Natalia Skrycka bezaubert in der Hosenrolle des hormongesteuerten Cherubino, rudert - auf Bartolos Rollstuhl stehend - mit den Armen, bevor er vom zynischen Figaro gezwungen wird, als angehender Offizier die Karre durch den Dreck zu ziehen. Dessen große Arie „Non più andrai farfallone amoroso“ verlangt allerdings eine rasantes Tempo in der Artikulation – dem Adam Kutny nicht ganz gerecht wird.

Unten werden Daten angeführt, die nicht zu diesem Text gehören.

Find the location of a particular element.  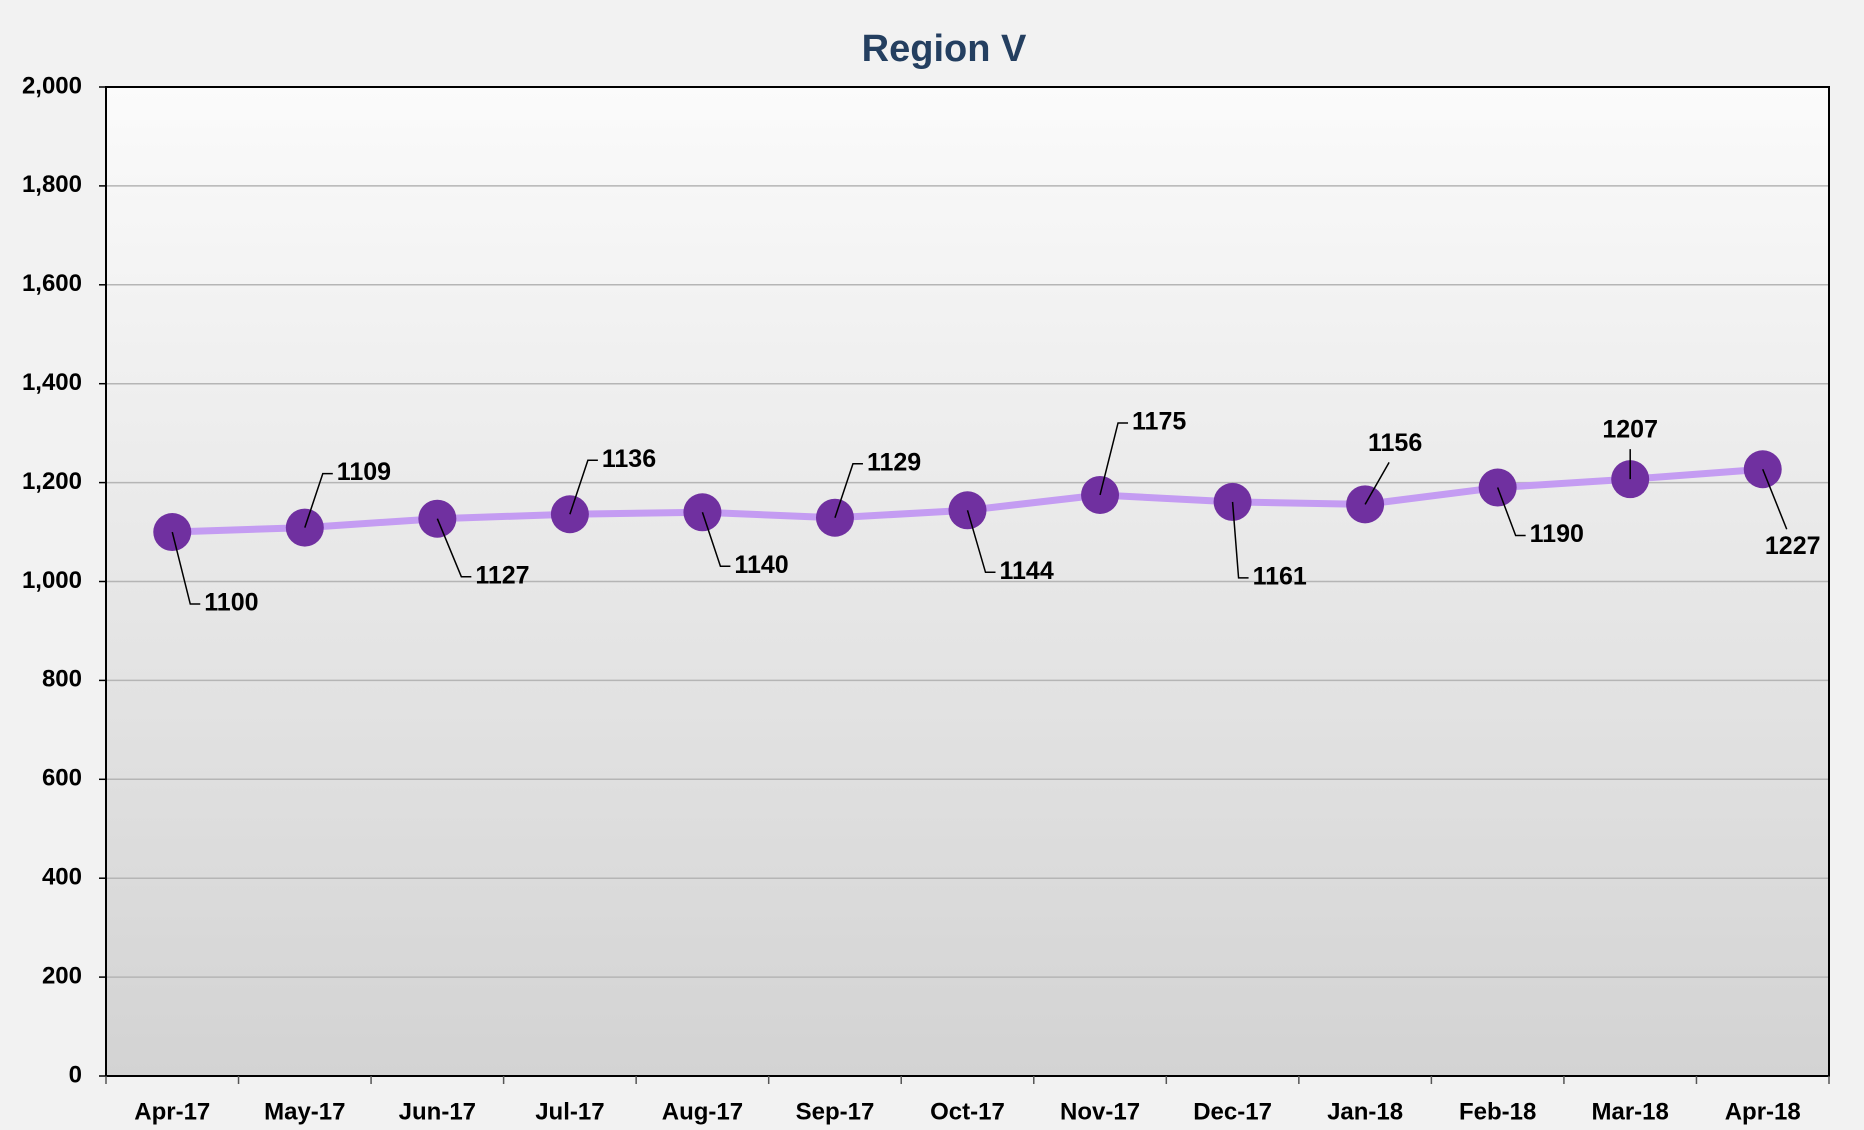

Graf Almaviva („lebendige Seele“, was für ein Hohn!) ist in der Verkörperung durch Vincenzo Neri weniger bösartig, als vielmehr Opfer der eigenen Getriebenheit. Marionettensind sie allesamt, auch wenn jede und jeder meint, die andern an seinen Intrigenfäden zu halten. „Verzweifelt untauglich“ nennt Regisseur Jörg Lichtenstein die Mittel, mit denen sie ihr Glück erzwingen wollen. Momente des Innehaltens, in denen ihnen ihr eigenes Treiben schockartig bewusst wird, markiert er mit Lichtwechseln.

Glück oder Unglück?

Wird das Liebespaar Figaro und Susanna sein Glück finden? Die Chancen stehen schlecht! Sattsam routiniert macht Susanna (Anat Edri) dem Grafen schöne Augen; auch für die Reize des knackigen Cherubino ist sie empfänglich. Für Figaro dagegen bringt sie nicht eine einzige Liebesarie zustande. Lasziv breitet sie ihre Arme aus, doch im Schmelz der von Anat Edri umwerfend schön interpretierten „Rosenarie“ muss Figaro davon ausgehen, dass all die Verführungskunst seinem Nebenbuhler gilt. Die Genialität der Oper, die Johannes Brahms als das Höchste rühmte, das Menschen je geschaffen haben, liegt in der Spannung, die sie aushält – und die in dieser Inszenierung, aber auch vom geschmeidig musizierenden Symphonieorchester Vorarlberg unter Hartmut Keil überzeugend ausgestaltet wird.